Land occupation is a topic that is a frequent cause for confusion but, with care, it is straightforward to understand.

Specifically relating to farmland, if your occupation started after 1 September 1995 (and you are not a succession tenant) and you have paid a rent you will be on a Farm Business Tenancy (FBT). This does not provide any security of tenure (beyond any fixed term), rents are normally set at a Market Level and you can negotiate the terms of the agreement. This may, or may not, be by way of a written document.

If you occupy land for part of the year simply, say, for grazing, a hay or silage crop, or to grow a single crop of vegetables then you may be on a short FBT, but more likely you are on a licence. A Licence gives no security of tenure and does not give you exclusive possession of the land. Therefore if the Landowner decides to enter the land they are entitled to do so, even if this impacts on you.

For occupations that started before September 1995 the law is more complicated:

If your occupation of the agricultural holding started before 1 September 1995 then your tenure will be covered by the Agricultural Holdings Act 1986 (AHA), an Act that pulled together existing legislation and provided security of tenure for the

life of the tenant. Additionally, if your occupation started before 12 July 1984 two successions will be available (subject to qualification). Rents for AHA tenancies are controlled by the Act and are typically less than rents for FBTs.

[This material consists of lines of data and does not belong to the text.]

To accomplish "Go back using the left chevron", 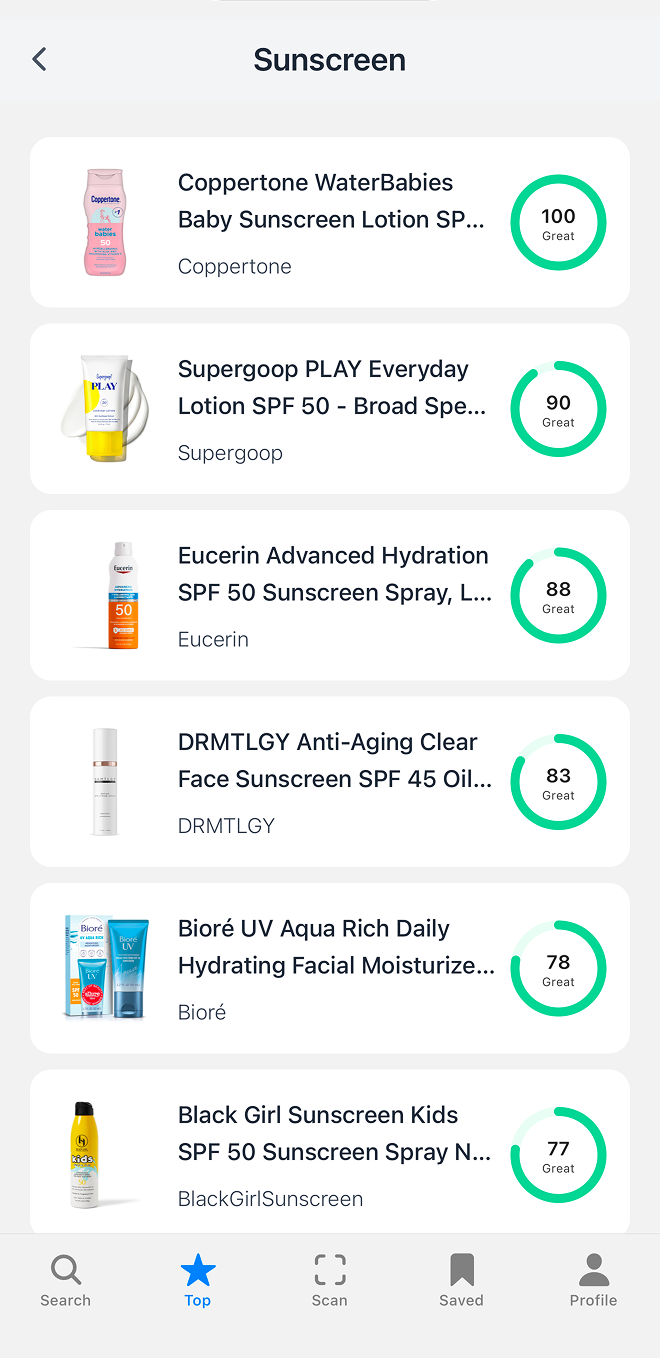I will coord(39,60).
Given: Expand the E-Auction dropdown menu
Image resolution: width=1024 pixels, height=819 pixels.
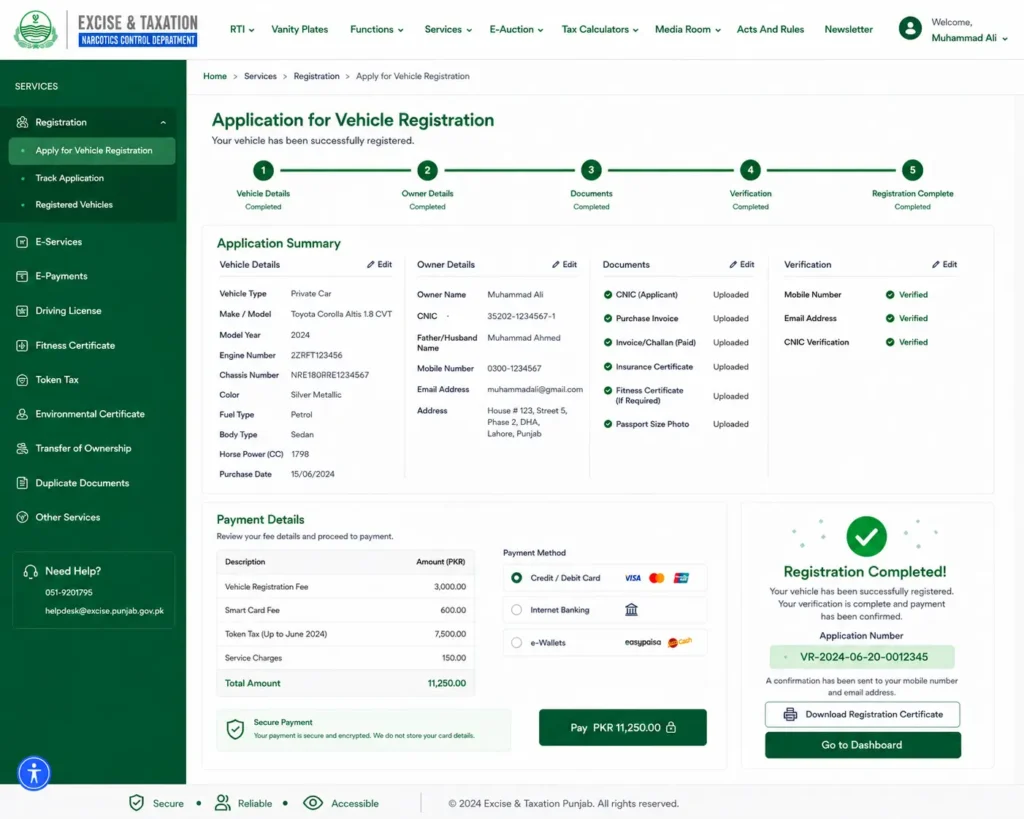Looking at the screenshot, I should pos(516,29).
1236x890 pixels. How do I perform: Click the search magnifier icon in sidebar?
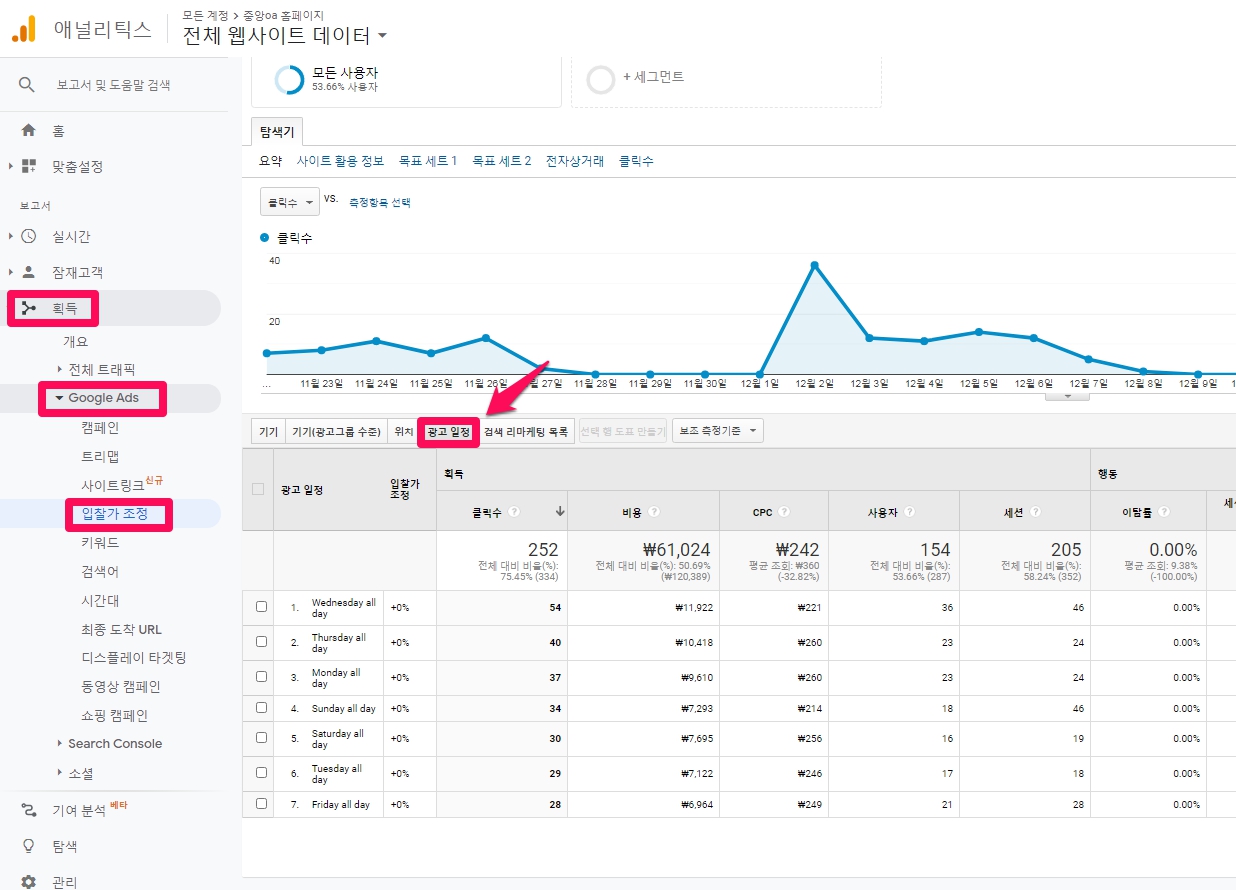coord(27,85)
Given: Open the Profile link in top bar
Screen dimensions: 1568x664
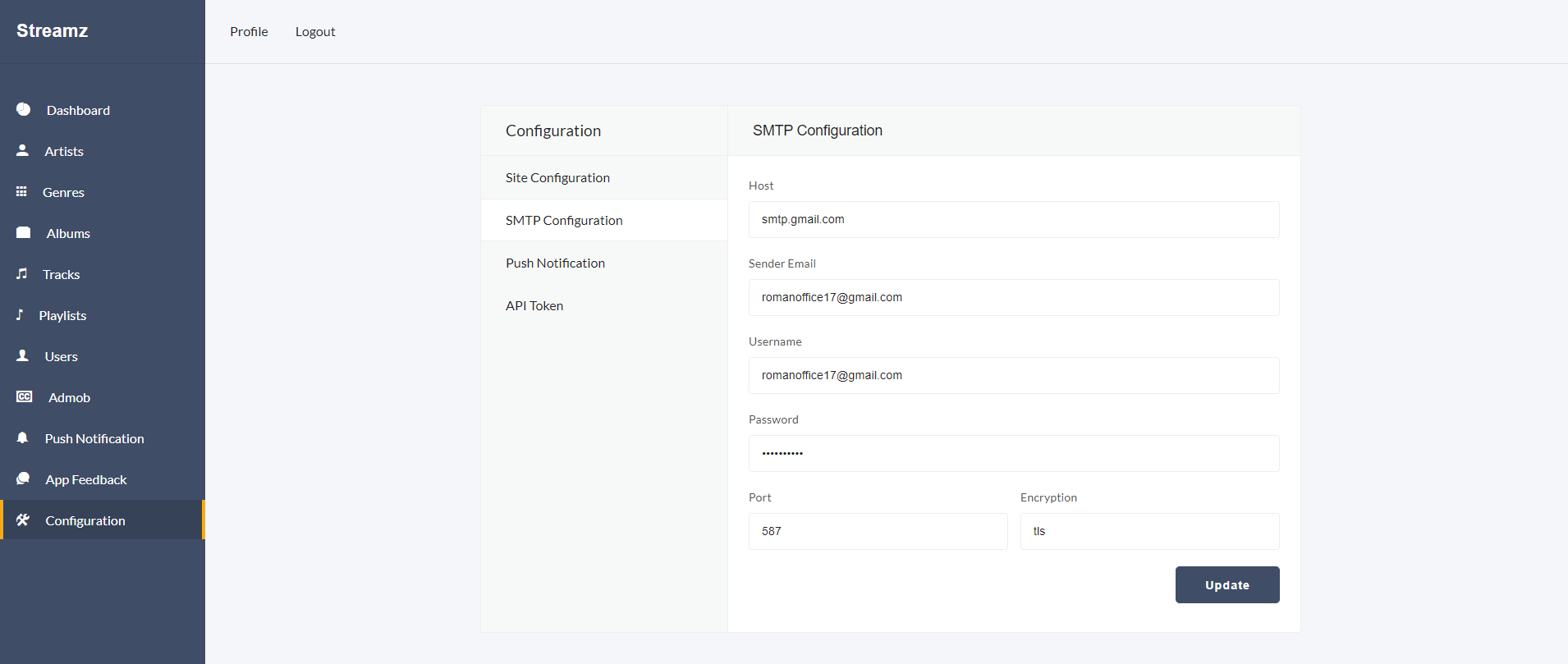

In general, it does not matter if there is a written agreement or not. It is the circumstances regarding the occupation that count. In addition, under the 1986 Act you can demand a written tenancy, which can sometimes be helpful.

So what should you do if you are unsure about an occupation and how that might impact on a management decision you want to make? Examples might be taking land in hand or developing a farm building. The first port of call should be the agreement, the second should be a one of our offices and our team of Rural Chartered Surveyors who are providing such advice to management and agency clients regularly.

If you are considering or agreeing new occupations with third parties our advice is always to ask us to document what has been agreed particularly as we can help you decide what form of occupation and agreement would be most appropriate.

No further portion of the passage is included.